Today, automakers invest a significant amount of research and development resources in active collision avoidance features such as active cruise control and automatic braking systems that attempt to prevent accidents rather than react to them with passive safety features (airbags, crumple zones, seat belts, etc). But General Motors researchers are working on an entirely new approach to assist drivers in avoiding collisions, especially those with pedestrians, bicyclists, and other users of the road. The new effort relies on Wi-Fi Direct — a peer-to-peer wireless standard that allows devices like smartphones to communicate directly with each other.

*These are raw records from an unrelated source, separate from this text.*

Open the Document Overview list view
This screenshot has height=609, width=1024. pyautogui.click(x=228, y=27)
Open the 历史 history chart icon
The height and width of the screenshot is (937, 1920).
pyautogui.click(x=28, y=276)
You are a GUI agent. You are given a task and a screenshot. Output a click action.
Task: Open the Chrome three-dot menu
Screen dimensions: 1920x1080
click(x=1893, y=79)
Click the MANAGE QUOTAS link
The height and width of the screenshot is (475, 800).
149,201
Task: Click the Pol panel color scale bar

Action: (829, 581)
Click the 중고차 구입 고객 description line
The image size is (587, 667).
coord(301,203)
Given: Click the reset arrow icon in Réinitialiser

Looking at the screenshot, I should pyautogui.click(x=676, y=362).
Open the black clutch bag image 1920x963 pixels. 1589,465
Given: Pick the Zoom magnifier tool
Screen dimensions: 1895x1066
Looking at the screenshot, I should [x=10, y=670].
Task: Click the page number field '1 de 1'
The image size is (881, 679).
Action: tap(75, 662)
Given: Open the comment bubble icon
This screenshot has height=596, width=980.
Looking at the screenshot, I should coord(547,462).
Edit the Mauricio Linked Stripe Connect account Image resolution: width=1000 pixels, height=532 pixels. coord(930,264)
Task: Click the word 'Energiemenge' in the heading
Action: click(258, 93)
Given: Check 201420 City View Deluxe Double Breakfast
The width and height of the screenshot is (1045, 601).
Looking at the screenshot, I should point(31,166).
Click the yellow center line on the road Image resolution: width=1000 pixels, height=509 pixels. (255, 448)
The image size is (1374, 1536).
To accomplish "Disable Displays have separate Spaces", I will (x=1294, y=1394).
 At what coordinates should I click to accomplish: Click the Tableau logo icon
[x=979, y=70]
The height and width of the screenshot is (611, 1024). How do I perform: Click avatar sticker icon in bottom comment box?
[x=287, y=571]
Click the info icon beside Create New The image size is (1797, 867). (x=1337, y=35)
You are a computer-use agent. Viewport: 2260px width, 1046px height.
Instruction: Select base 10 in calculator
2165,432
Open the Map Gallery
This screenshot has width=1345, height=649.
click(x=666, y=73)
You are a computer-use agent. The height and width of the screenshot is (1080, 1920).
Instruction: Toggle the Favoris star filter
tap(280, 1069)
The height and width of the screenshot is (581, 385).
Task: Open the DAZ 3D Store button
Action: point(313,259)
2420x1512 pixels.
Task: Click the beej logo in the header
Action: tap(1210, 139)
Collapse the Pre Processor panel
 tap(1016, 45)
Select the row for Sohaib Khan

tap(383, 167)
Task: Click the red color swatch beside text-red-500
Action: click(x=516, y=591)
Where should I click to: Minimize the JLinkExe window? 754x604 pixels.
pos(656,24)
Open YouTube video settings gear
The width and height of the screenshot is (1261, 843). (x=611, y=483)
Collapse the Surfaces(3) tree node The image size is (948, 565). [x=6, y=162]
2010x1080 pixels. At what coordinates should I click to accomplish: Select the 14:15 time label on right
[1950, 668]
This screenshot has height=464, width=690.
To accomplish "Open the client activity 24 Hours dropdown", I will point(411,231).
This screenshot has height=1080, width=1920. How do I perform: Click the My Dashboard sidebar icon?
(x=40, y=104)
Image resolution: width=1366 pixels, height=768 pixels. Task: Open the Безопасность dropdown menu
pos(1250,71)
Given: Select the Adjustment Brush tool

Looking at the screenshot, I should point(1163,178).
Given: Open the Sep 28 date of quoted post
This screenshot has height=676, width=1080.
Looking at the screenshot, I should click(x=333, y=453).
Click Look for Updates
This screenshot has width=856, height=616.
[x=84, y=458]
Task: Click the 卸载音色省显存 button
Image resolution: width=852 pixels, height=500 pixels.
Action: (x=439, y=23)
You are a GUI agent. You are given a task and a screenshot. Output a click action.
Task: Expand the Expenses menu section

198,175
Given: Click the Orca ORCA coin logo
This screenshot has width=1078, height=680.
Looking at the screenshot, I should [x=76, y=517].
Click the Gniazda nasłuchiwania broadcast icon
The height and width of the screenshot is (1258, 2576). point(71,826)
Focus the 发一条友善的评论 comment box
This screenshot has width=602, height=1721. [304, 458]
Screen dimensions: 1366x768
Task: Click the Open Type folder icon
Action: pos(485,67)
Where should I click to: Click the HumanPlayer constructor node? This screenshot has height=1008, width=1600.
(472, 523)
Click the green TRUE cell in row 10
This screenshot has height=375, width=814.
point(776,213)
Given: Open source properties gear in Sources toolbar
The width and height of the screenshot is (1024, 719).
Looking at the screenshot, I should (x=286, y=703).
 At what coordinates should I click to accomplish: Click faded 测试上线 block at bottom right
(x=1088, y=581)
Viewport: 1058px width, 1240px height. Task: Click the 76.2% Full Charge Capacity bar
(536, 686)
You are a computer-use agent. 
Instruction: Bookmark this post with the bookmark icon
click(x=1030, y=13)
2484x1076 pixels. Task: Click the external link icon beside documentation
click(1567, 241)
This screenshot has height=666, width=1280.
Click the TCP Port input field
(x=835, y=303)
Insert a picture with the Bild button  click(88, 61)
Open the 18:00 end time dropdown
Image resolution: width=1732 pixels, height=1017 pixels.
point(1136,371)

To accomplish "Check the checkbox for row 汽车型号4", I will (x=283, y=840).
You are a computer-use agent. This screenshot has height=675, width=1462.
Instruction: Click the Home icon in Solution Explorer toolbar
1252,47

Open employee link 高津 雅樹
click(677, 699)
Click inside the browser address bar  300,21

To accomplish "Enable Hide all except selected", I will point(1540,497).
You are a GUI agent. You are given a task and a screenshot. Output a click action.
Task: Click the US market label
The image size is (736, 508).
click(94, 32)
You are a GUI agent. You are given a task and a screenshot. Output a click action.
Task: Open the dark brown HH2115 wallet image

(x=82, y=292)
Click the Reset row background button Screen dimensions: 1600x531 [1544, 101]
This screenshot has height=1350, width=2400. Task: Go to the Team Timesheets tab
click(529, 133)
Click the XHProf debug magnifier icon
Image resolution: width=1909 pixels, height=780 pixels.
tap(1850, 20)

Wi-Fi Direct differs from traditional Wi-Fi by bypassing a shared access point like a cell phone tower or a Wi-Fi router. What GM researchers have discovered is that Wi-Fi Direct can be integrated with sensors-based object detection and driver alert systems in the vehicle that are already available on production cars. In effect, a vehicle equipped with a Wi-Fi Direct system would detect Wi-Fi Direct-equipped devices on the road, and would react accordingly to items like pedestrians, bicyclists, congested streets, poor visibility conditions before the driver potentially notices them.
General Motors is looking to develop a complementary app for Wi-Fi Direct-capable smartphones that can be downloaded by road users such as bike messengers and construction workers, helping Wi-Fi Direct-equipped vehicles identify them. The goal is to provide advanced warning signs about hazards (slow/stalled vehicles, slippery roads, intersections/stop signs) and road users. The fact that an intermediate connection step (cell phone tower or a router) can be bypassed allows Wi-Fi Direct to connect in as quickly as a second, rather than the typical 7-8 seconds it takes to acquire location information and connect. In addition, Wi-Fi Direct devices can reach each other at a maximum of 656 feet (more than 2 footballs fields) and can be used to securely transfer files between MP3/cell phones/home computers and infotainment or navigations systems with Wi-Fi direct vehicle.
The GM Authority Take
This isn’t ready for market deployment just yet, but it doesn’t take much to see how — within the next several decades — vehicles can eventually become highly aware of and connected to their surroundings. Of course, items such as industry standards and basic smartphone/device integration will need to be decided, but that’s a small barrier to what can otherwise be a suite of technologies that eliminates accidents.